◆ **TRY IT**: Copy out each line of the data that contains "Click".

○ ○ ○ ○

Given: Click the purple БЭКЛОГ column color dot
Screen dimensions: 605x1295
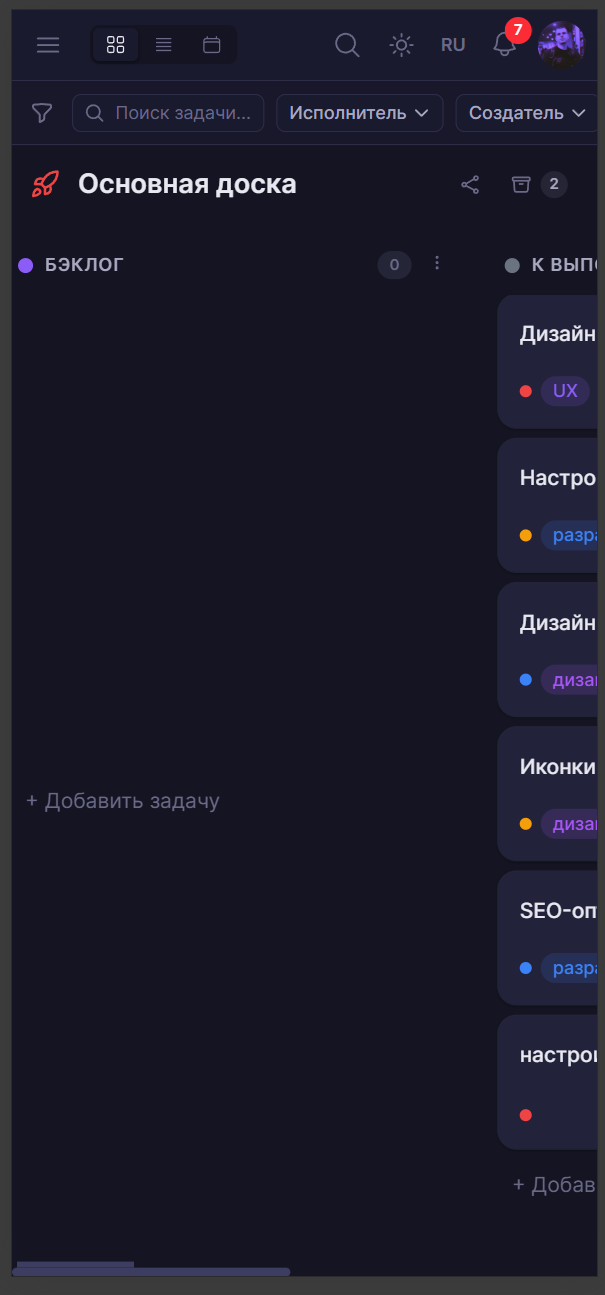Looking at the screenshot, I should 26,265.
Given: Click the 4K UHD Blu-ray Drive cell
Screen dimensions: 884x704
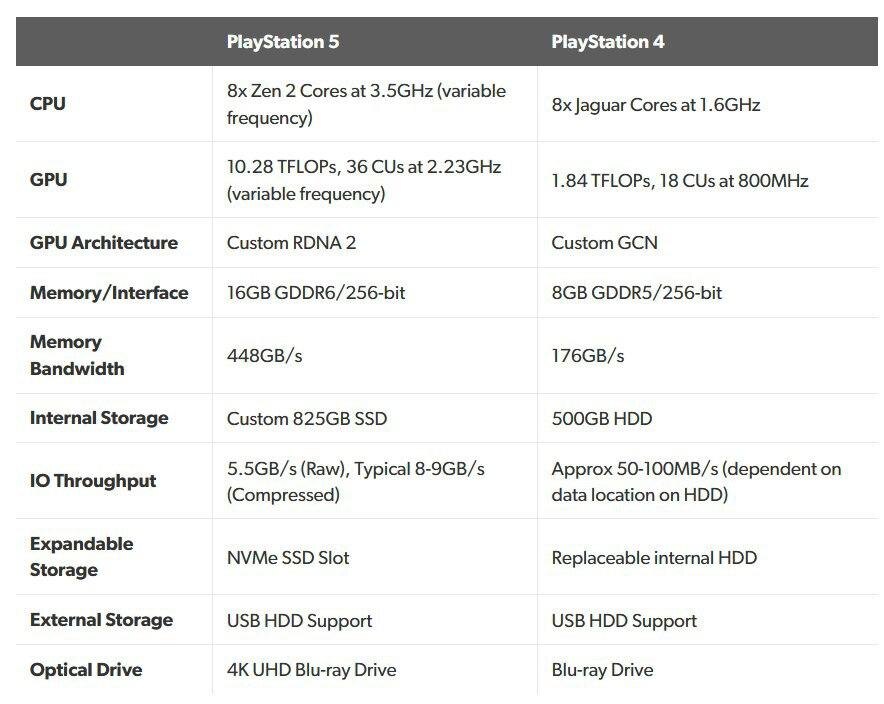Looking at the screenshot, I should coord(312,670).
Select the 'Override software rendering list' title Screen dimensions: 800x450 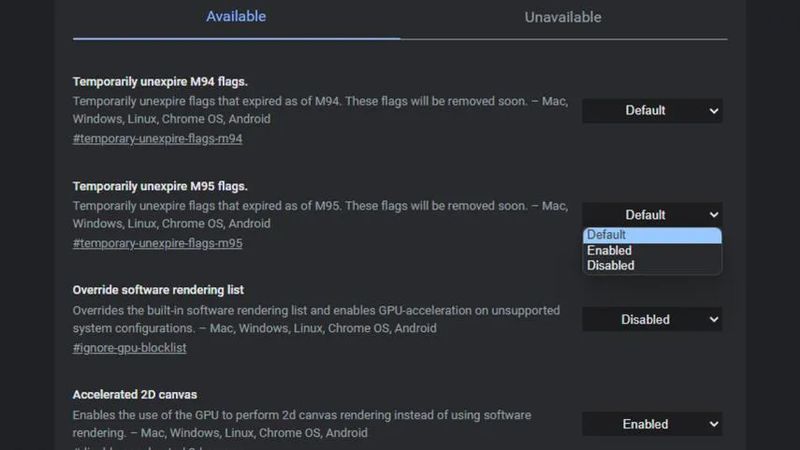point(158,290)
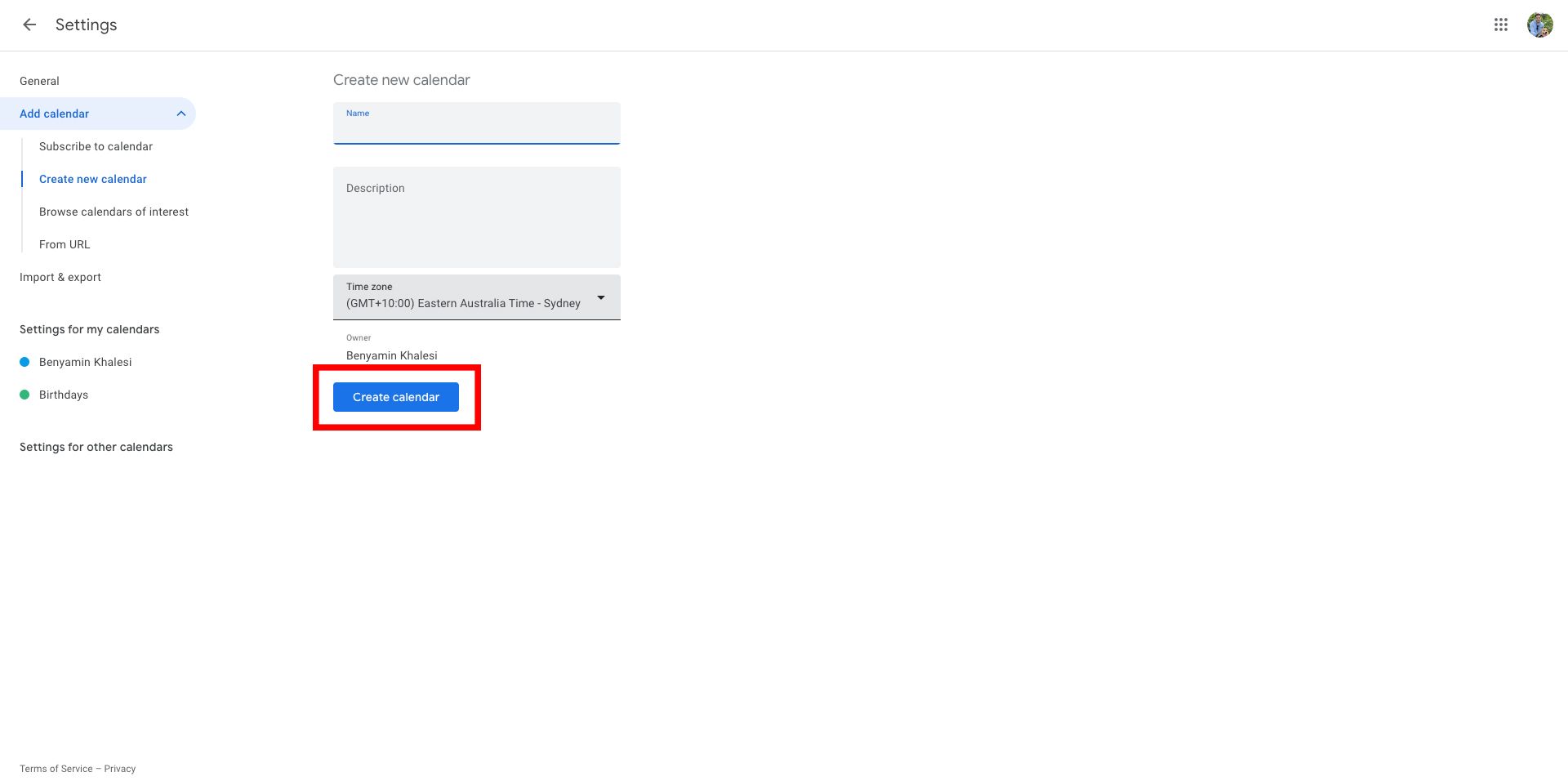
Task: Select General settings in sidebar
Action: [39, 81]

○ ○ ○ ○

◆ **OUTPUT OF THE TASK**:
Given: Click the purple БЭКЛОГ column color dot
Given: Click the 4K UHD Blu-ray Drive cell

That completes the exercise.